電車の座席はほぼ埋まり、車内には立っている人がちらほらいる程度。男性1人、女性2人のハイキング帰りらしい高齢者が立っていた。彼らの目の前の座席には若者2人と50代ぐらいの女性1人が座っている。若者は2人とも茶髪、1人はサングラスをしていた。
この高齢者組の男性が「最近の若い者は年寄りを立たせても平気なんだから」「ちょっと前は罪悪感からか寝たふりをしたもんだが、最近じゃ寝たフリもしないからふてぶてしい」などと、かなり大きな声で話している。

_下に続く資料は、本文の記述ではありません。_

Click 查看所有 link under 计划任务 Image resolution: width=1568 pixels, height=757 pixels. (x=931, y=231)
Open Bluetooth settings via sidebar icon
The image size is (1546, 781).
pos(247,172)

サングラスの若者が口を開いた。「あんたたちさぁ、山は歩けるのに電車では立てないの? それっておかしくない? 遊んできたんだろ? こっちはこれから仕事に行くところなんだよ。だいたいさぁ、俺みたいなヤツが土曜日も働いてあんたたちの年金を作ってやってるんだって分かってる? 俺があんたみたいなジジイになったら年金なんてもらえなくて、優雅に山登りなんてやっていられないんだよ。とにかく座りたかったらシルバーシートに行けよ」
3人の高齢者は凍りついたように黙りこくり、次の駅で降りていった。
おもしろい。時間があったら書くかも。